Patton is not quite a one-man show, although Scott dominates the film so thoroughly that it sometimes seems like it is. Karl Malden as Bradley is fine if not particularly memorable, but may be diminished somewhat both by being stuck playing a one-dimensionally virtuous character, and by having to play off of one of the greatest film performances of all time.  While Malden gets second billing over the title right alongside Scott, and is the only person not named George C. Scott to get significant screentime, he never gets out from under Scott’s shadow, probably through no fault of his own.  Michael Bates looks the part as Montgomery; it’s unfortunate his role as written borders on caricature.  Ironically, despite Montgomery and Patton ostensibly being on the same side (though they often don’t act like it), the script treats “Monty” with derision while treating the enemy commander Rommel more respectfully or at least more neutrally; Karl Michael Vogler only appears in three brief scenes, but all three go out of their way to paint Rommel as no-nonsense and intelligent (though despite how much some, even including this movie to an extent, have tried to pump up a Patton versus Rommel narrative to make things seem more dramatic, Patton’s interest in Rommel was mostly one-sided and the two never directly squared off in battle). Rounding out the supporting cast are Ed Binns as Major General Bedell Smith, Paul Stevens as Patton’s obsequious aid Codman, Tim Considine as the shell-shocked soldier who’s on the receiving end of the notorious slapping incident, and Clint Ritchie in a bit part as a battle-weary tank commander. Bradley is the only supporting character with significant screentime, and even he does little more than play off of Patton; the rest exist in the film to discuss and react to him, and that’s all they’re needed for. There is not one moment of question that this is Scott’s show; everyone and everything else just revolves around him, with the war as the backdrop for the study of one complex man.

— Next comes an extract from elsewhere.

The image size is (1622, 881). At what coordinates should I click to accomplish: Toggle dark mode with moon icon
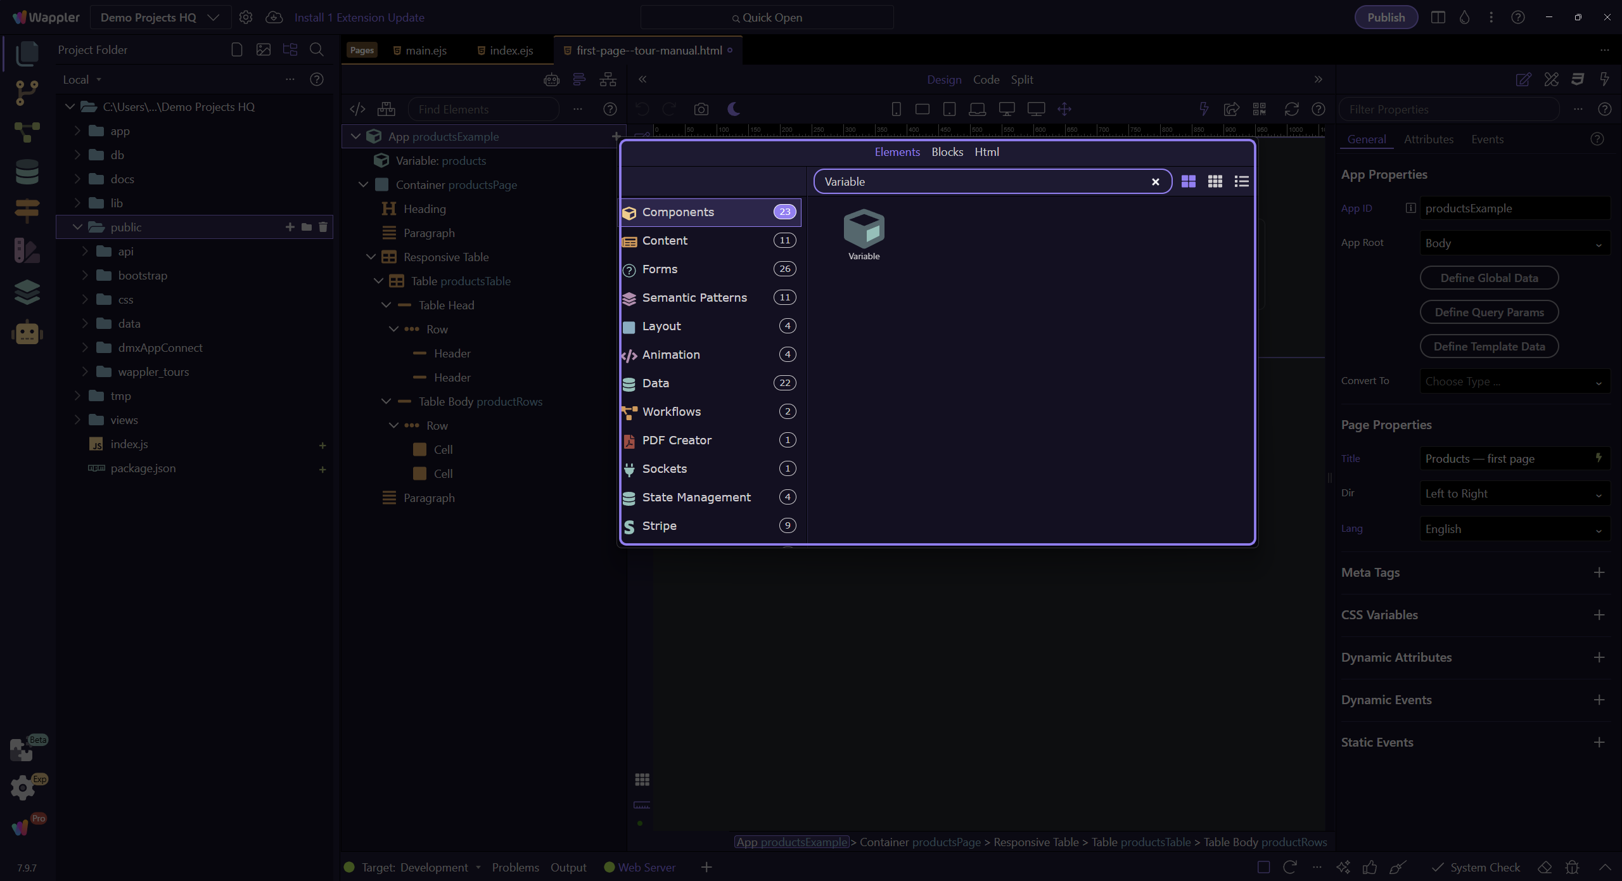[734, 109]
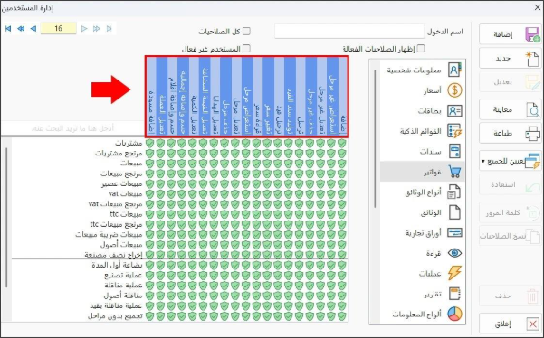Click the إغلاق close button
544x338 pixels.
[510, 324]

While Scott’s performance is as good today as it was in 1970, Patton has dated elements. Scott is of course tremendous, and Malden is fine, but many of the supporting actors playing GIs are wooden and unpolished; fortunately no one other than Scott and Malden has that much to say. But Scott’s virtuoso performance is such a huge strength that all of Patton’s flaws—sometimes obvious budget limitations, the weakness of some of the supporting acting, the extraneous German scenes, its whitewashing of Bradley and borderline cartoonish depiction of Montgomery—seem insignificant in comparison. Throughout, the film deftly balances the epic and the intimate, and ends on a perfectly balanced note, as Patton walks alone across a field in Bavaria, seemingly aware that he has outlived his usefulness. The war is over, the Germans have been defeated, his superiors have decided he’s more trouble than he’s worth, and he is lost, like an actor without a stage to perform on. Though it follows only two years of his life, Patton tells more about the man than many full-length biographies.